TRENGGALEK – Pemerintah Kabupaten Trenggalek mengambil langkah strategis dengan menyiapkan rancangan peraturan daerah (Raperda) tentang Perlindungan Pekerja. Regulasi ini diarahkan untuk memperluas akses jaminan sosial ketenagakerjaan, termasuk bagi pekerja sektor informal yang selama ini belum seluruhnya tersentuh perlindungan.
Bupati Mochamad Nur Arifin menilai kebutuhan akan regulasi tersebut semakin mendesak seiring dinamika dunia kerja yang kian beragam. Menurutnya, perlindungan tenaga kerja tidak boleh terbatas pada pekerja formal di perusahaan besar, tetapi juga mencakup pelaku usaha mikro, pekerja lepas, hingga tenaga berbasis komunitas.
Dari sudut pandang kebijakan daerah, inisiatif ini menjadi bentuk keberpihakan terhadap kelompok pekerja rentan. Pemerintah daerah ingin memastikan setiap warga yang bekerja memiliki jaring pengaman sosial jika menghadapi risiko kecelakaan kerja, kematian, maupun ketidakpastian penghasilan.
Raperda tersebut telah masuk meja legislatif dan mulai dibahas dalam rapat paripurna DPRD. Wakil Bupati Syah Muhammad Natanegara menyebut perluasan cakupan kepesertaan menjadi salah satu poin penting yang didorong pemerintah daerah.
Sementara itu, Ketua DPRD Trenggalek Doding Rahmadi menyampaikan bahwa fraksi-fraksi pada prinsipnya menyambut positif usulan tersebut. Pembahasan akan difokuskan pada pengaturan teknis, termasuk mekanisme pembiayaan dan pengawasan pelaksanaannya.
Dalam skema yang dirancang, tanggung jawab iuran bagi pekerja formal tetap berada pada pemberi kerja sesuai ketentuan perundang-undangan. Untuk kategori tertentu seperti tenaga kerja di lingkungan pemerintah daerah, pembiayaan dapat disesuaikan dengan kemampuan anggaran daerah.
Langkah ini dipandang sebagai upaya memperkuat fondasi perlindungan sosial di tingkat kabupaten.

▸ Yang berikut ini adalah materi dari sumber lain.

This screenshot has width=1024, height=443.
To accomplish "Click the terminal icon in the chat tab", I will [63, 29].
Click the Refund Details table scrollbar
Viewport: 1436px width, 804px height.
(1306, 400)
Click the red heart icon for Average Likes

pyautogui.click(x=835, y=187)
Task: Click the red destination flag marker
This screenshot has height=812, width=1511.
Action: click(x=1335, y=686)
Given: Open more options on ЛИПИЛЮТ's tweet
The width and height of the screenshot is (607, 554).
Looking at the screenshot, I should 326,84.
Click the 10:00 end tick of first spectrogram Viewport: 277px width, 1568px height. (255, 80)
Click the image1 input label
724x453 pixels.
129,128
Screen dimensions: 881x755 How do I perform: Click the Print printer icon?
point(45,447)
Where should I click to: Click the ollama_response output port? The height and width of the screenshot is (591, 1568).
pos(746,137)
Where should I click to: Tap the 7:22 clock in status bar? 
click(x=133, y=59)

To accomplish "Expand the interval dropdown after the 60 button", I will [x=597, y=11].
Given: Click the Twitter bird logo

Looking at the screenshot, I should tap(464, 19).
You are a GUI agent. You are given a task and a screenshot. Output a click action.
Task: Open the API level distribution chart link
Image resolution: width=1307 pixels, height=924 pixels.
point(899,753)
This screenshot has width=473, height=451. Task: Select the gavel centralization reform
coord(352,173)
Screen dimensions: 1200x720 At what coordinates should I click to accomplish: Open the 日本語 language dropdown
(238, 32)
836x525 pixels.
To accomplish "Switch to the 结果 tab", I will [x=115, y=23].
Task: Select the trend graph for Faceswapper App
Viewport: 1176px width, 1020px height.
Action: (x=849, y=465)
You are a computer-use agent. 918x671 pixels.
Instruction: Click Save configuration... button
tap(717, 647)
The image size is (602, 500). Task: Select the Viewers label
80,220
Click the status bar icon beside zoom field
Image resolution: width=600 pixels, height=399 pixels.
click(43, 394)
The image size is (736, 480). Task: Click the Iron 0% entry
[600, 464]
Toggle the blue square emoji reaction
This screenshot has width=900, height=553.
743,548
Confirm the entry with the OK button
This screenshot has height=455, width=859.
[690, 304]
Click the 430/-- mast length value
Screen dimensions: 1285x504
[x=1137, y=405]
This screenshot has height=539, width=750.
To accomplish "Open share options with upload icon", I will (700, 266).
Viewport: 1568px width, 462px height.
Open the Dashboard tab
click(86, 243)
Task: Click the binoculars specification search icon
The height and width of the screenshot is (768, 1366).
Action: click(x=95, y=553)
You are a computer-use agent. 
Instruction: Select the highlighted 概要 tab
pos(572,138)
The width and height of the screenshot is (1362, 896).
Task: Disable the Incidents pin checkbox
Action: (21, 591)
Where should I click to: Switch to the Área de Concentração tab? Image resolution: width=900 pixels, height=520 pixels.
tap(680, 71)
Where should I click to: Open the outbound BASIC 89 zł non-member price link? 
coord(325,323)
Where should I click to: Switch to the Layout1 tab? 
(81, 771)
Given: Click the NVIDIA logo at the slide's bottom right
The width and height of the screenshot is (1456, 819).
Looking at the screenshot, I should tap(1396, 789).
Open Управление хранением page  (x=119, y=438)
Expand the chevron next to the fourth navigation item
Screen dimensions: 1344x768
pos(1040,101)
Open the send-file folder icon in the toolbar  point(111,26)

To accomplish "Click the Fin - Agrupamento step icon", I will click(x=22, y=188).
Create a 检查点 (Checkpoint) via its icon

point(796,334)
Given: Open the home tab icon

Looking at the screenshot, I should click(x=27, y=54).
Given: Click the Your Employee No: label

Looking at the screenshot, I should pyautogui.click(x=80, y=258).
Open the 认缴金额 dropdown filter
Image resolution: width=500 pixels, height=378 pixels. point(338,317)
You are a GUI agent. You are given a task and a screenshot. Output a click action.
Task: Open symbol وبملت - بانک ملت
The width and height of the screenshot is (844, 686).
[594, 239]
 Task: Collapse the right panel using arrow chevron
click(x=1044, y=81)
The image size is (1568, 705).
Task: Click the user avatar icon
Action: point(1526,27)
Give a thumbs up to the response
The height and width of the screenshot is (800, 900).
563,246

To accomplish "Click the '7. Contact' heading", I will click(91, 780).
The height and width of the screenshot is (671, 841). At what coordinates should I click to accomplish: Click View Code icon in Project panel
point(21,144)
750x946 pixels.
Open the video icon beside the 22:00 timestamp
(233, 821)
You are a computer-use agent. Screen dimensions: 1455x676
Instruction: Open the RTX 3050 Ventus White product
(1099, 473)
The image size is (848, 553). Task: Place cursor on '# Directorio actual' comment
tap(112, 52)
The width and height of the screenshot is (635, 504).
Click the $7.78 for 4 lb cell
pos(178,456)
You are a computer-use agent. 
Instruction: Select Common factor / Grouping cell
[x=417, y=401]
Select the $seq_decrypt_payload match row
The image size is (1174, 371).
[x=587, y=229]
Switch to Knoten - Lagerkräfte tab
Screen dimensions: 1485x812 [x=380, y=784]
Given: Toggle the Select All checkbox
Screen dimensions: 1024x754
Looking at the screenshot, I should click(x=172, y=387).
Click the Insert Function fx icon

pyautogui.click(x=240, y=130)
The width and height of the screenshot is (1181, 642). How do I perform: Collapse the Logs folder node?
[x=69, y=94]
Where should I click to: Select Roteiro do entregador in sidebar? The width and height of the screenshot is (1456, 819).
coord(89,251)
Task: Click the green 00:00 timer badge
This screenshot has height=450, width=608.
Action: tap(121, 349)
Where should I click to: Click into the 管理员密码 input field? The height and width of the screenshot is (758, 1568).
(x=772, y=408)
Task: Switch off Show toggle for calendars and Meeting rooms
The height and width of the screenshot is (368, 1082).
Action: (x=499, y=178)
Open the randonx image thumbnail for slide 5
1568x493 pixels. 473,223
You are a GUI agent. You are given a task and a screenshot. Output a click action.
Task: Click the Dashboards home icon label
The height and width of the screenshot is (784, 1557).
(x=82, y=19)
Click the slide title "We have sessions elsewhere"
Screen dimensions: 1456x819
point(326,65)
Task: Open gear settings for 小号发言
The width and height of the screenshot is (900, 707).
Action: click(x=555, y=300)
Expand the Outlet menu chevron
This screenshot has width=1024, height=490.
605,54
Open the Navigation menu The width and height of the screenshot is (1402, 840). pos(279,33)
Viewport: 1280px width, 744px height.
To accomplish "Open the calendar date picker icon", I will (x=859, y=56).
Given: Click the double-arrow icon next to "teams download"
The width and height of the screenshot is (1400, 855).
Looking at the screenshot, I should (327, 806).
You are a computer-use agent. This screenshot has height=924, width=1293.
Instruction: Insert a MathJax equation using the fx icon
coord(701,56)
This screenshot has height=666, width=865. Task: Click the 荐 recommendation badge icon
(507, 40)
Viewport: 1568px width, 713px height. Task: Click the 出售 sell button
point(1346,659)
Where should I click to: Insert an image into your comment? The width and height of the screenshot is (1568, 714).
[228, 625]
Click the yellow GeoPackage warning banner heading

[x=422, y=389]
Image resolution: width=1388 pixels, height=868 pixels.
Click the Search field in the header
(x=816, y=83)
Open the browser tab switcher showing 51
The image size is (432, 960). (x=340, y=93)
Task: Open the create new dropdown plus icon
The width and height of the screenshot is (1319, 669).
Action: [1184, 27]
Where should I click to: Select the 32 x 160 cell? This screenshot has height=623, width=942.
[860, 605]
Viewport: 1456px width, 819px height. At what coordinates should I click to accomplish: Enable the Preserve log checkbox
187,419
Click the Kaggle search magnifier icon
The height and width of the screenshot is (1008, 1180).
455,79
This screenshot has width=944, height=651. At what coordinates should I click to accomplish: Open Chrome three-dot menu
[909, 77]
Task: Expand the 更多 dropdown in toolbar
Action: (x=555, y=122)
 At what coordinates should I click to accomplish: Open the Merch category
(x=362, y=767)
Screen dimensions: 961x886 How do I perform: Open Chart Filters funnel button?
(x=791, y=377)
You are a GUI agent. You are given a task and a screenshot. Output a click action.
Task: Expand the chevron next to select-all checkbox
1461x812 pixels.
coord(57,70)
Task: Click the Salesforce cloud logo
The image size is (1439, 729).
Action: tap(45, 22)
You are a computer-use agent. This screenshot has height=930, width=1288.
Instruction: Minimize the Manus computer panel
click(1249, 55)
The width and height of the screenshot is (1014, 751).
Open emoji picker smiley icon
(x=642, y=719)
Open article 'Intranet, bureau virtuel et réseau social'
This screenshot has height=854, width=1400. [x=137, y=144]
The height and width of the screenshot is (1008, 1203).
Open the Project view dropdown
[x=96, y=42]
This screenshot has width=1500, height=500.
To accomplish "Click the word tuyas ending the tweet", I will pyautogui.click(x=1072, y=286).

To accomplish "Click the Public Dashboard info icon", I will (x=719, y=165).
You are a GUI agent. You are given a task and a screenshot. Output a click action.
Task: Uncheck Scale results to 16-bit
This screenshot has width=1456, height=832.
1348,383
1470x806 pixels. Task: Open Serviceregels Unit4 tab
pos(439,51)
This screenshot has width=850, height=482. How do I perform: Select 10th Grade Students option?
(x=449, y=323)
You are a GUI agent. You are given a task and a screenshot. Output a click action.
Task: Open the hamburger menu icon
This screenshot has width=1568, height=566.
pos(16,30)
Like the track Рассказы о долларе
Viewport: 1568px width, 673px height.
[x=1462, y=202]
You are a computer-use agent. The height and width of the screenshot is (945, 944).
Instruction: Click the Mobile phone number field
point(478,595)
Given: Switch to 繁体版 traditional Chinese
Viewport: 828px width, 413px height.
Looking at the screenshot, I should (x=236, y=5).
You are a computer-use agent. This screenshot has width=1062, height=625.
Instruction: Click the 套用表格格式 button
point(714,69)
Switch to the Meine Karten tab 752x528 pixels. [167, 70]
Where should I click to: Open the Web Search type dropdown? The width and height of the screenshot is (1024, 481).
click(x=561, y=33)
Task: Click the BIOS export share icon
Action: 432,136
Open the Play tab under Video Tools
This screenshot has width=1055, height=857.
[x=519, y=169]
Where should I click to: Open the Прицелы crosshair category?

Jika regulasi tersebut disahkan, Trenggalek berpotensi menjadi salah satu daerah yang memiliki payung hukum komprehensif dalam menjamin hak-hak pekerja lintas sektor.
Dengan dukungan eksekutif dan legislatif, pemerintah daerah berharap regulasi ini tidak berhenti di atas kertas, melainkan benar-benar memberi kepastian dan rasa aman bagi masyarakat pekerja di Bumi Menak Sopal. (gun)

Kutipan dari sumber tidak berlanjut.